# TEXT SHOWN
———

An individual recently reached out to me via e-mail and asked if I would share an outline of my resume I used to apply for jobs when I graduated from nurse anesthesia school. I figured I’d share a copy of my 2014 and recently revised 2017 resume just to serve as a template for those may be interested.
Without getting into too much detail because this topic has been written about ad nauseum, whatever it is I am about to share, it’s already been written about extensively, so I encourage you to find those explanations online. The purpose of this post is to show you what I’ve taken from my readings on how resumes ought to be constructed. They should be succinct, elegant and able to be skimmed by the reader in 30 seconds. That means DO NOT GO BEYOND 2 PAGES! Unless your career is in academia or you’re a researcher, there’s no need to go in overkill with your resume. The idea behind it is you want to give enough information that it elicits interest from the interviewer and you let them ask the questions. You don’t want to bombard them with boring details about your previous work and school experience because we all get it: you’re a hard worker, everyone loved you in your previous job, and you’re a genius at school. Woop-de-doo.
Without further ado, my 2014 Resume:
I recently updated my CV in 2017 to reflect the changes I’ve experienced in my career, which includes my primary work at the medical center I work at along with my private practice experiences. I’ve made some slight changes to the order of certain sections because obviously, as you begin to accrue more work experience, that information becomes more relevant than which anesthesia school you went to.

———

# PROVIDED INFORMATION
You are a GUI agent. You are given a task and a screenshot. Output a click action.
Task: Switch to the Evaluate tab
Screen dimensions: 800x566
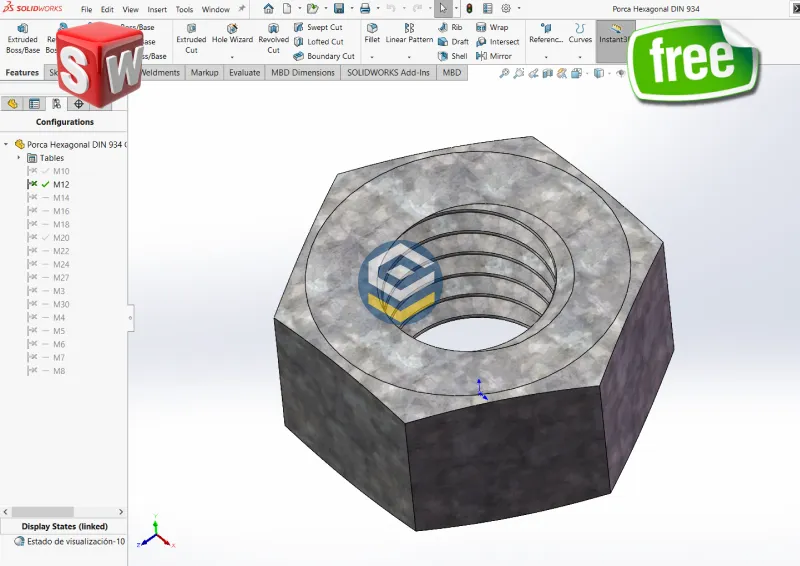click(244, 73)
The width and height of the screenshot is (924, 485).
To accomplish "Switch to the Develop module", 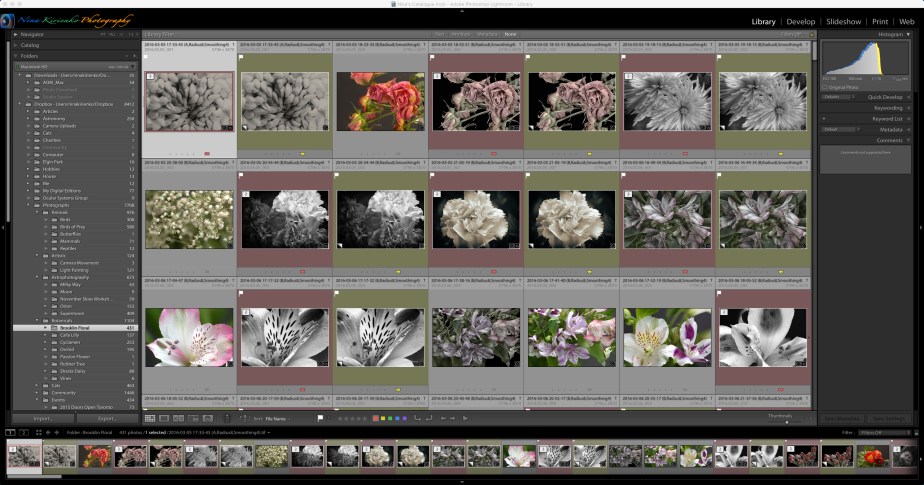I will click(x=801, y=21).
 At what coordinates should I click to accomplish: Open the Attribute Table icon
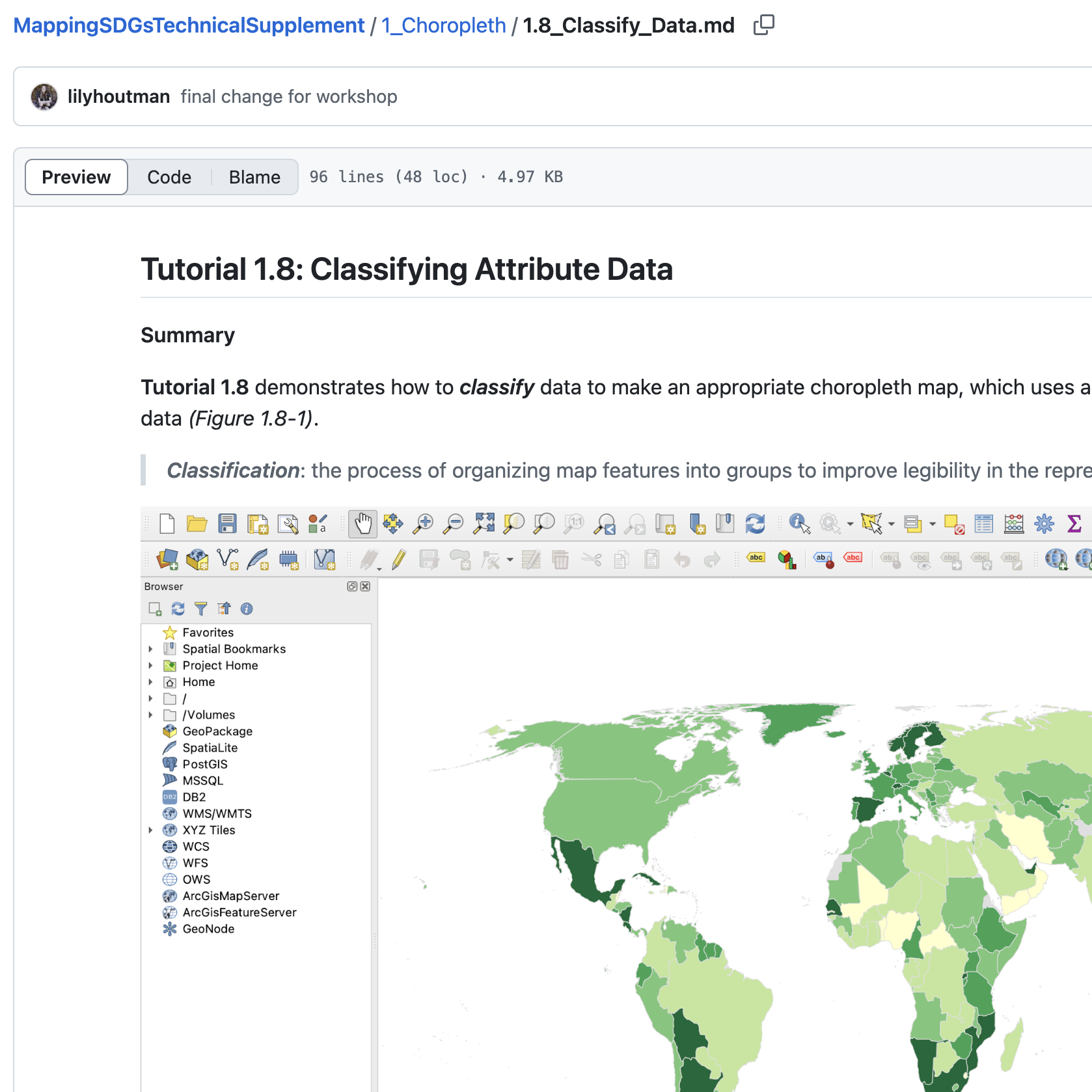(x=983, y=524)
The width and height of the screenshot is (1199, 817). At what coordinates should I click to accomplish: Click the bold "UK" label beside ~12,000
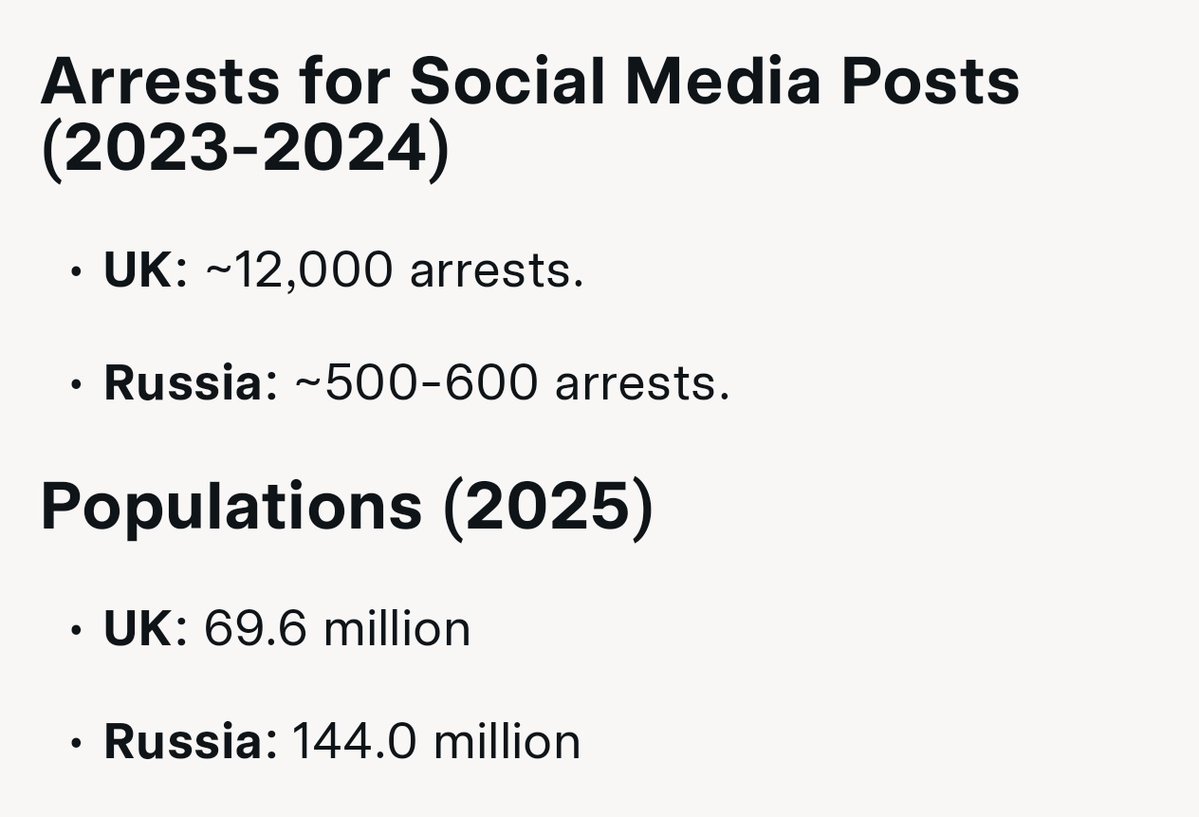coord(138,269)
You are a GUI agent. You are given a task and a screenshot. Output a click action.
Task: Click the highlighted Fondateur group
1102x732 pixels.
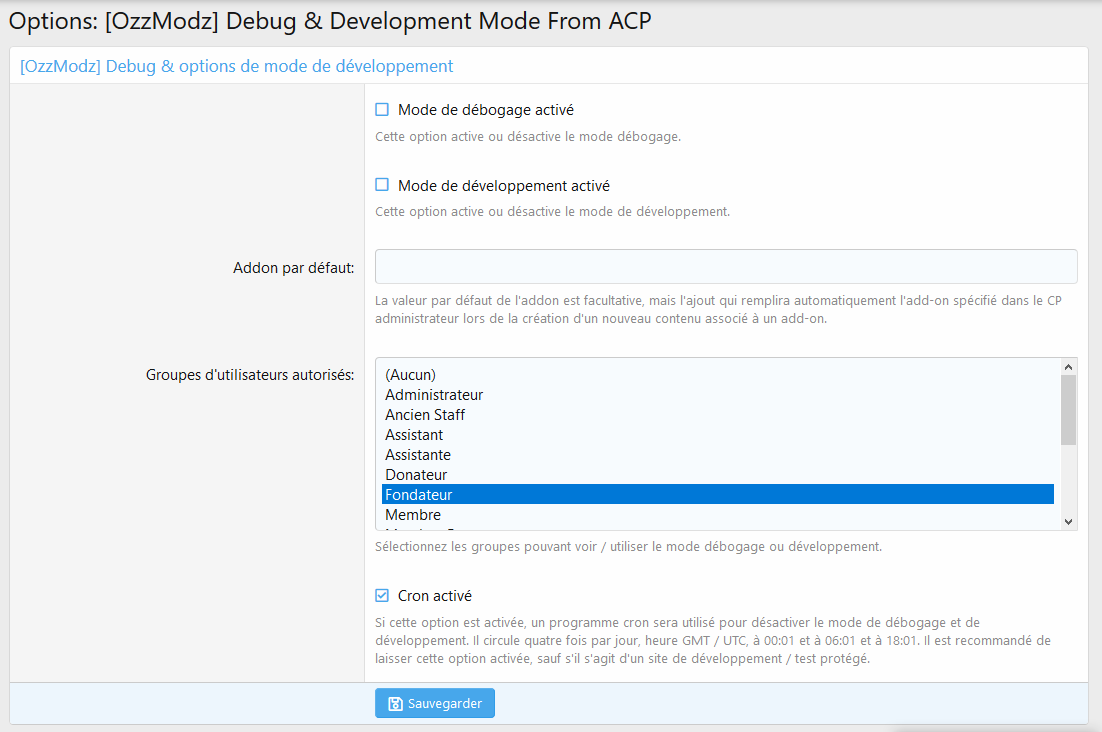coord(419,495)
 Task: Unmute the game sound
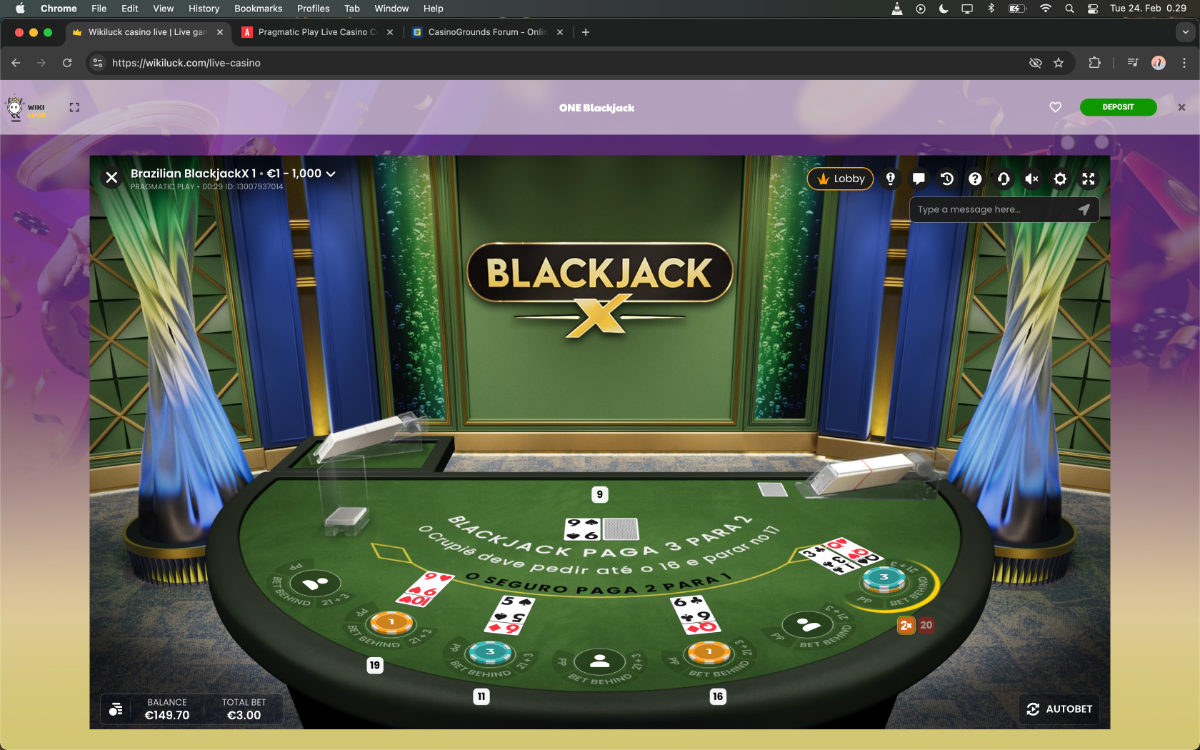[1032, 179]
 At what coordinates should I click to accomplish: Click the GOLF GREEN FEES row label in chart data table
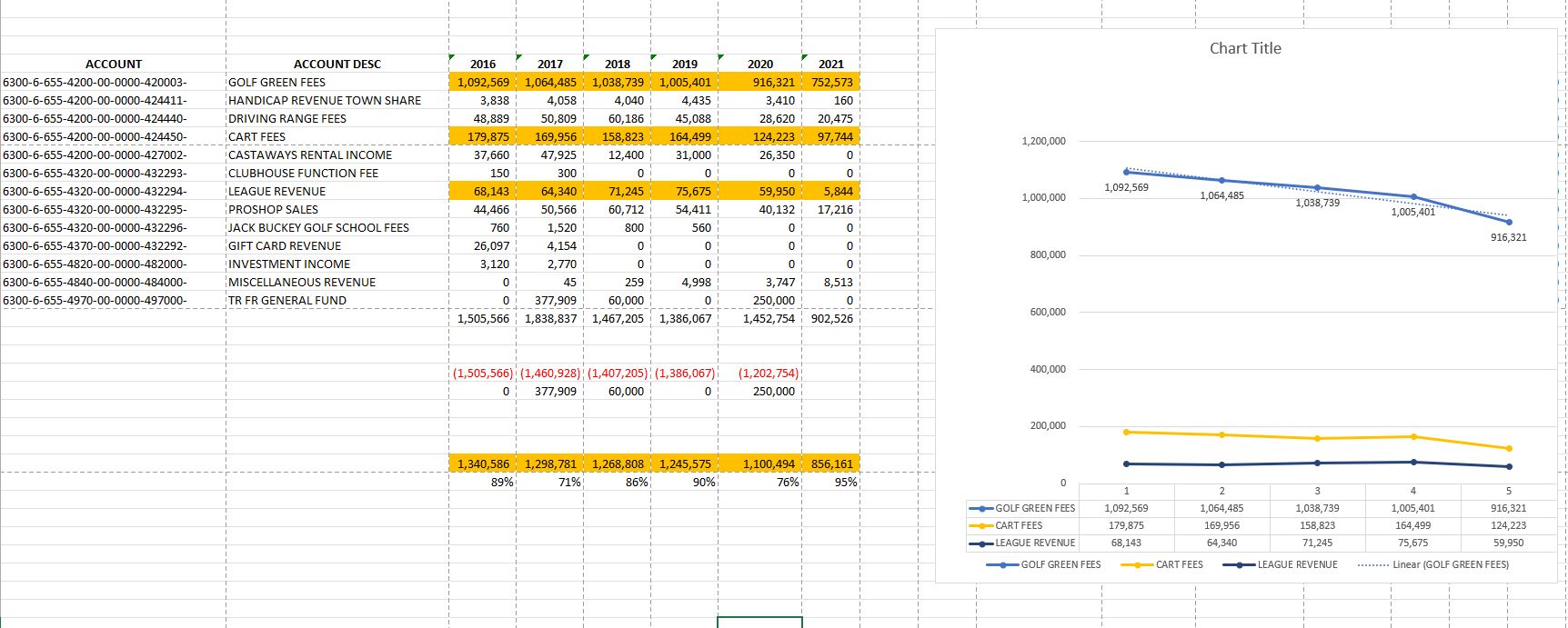click(1034, 508)
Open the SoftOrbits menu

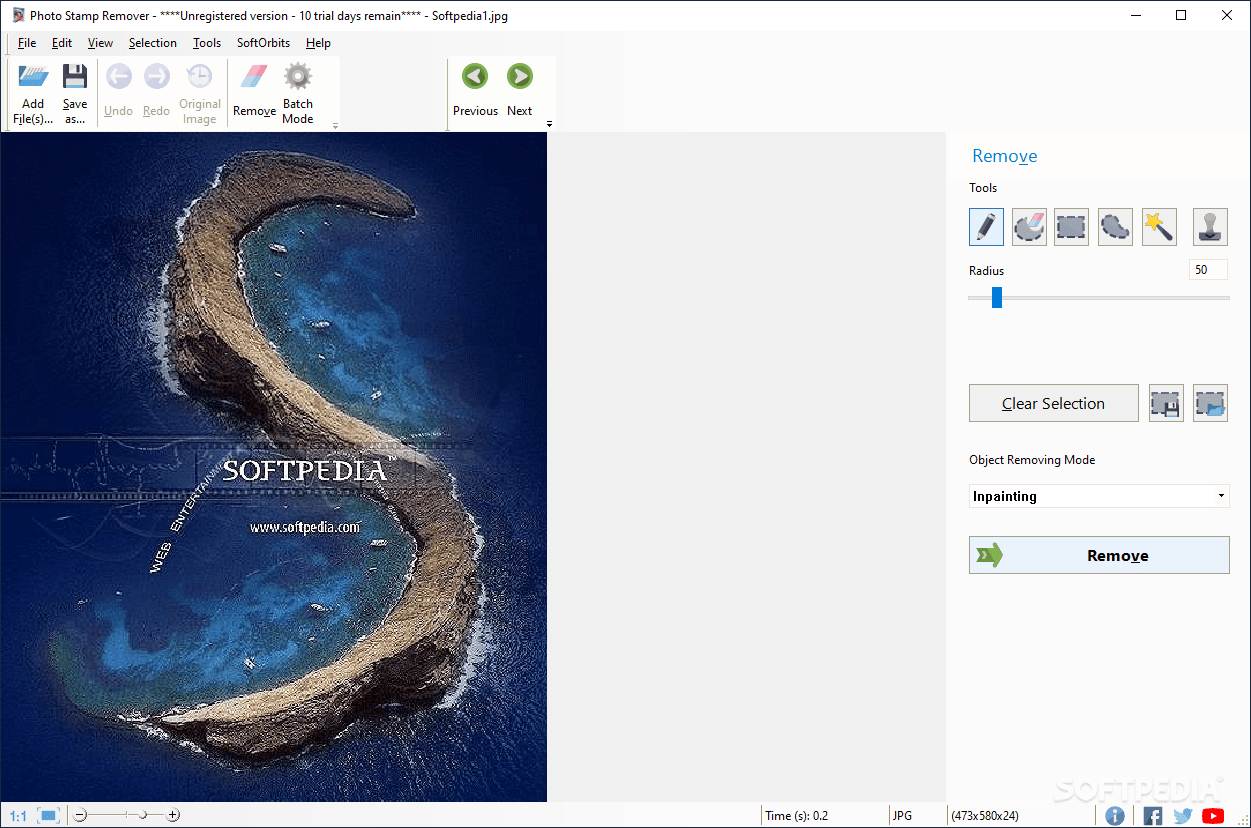point(263,43)
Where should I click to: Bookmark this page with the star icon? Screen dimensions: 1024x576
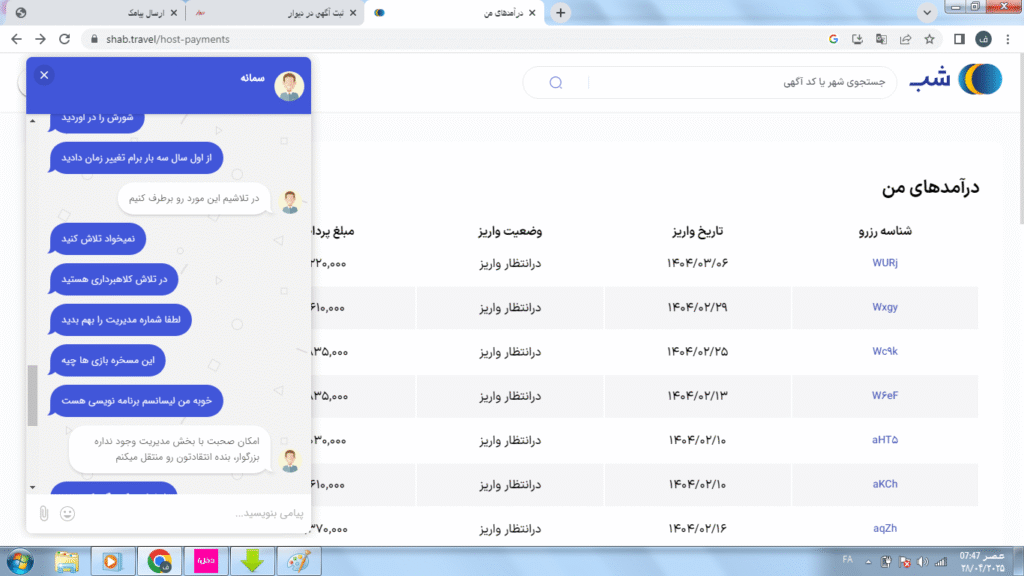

———

# WHAT YOU WILL DO
Pick up the post on writing a nurse anesthesia resume after its last sentence and carry it on in the same voice.

# RESPONSE
I’ve authored a few articles for publication and have participated in a number of projects at work. However, note that I simply refer to them. I don’t go into great detail into what I’m doing. As previously mentioned, I just want to give enough information in the hopes of piquing the interest of the person who is reading the resume and ultimately, hoping that it will influence them to ask questions about those projects (assuming they care about that stuff, which in all likelihood, they don’t. We’re not as interesting as we tend to think ourselves to be.)
My revised 2017 Resume:
Again, I just want to reiterate that this is only one way to doing it, but I think the overall point is make sure when you’re creating a resume to make it short, succinct, and easy to read. You’ve got 30 seconds to make an impression on paper. Make every word and every layout count.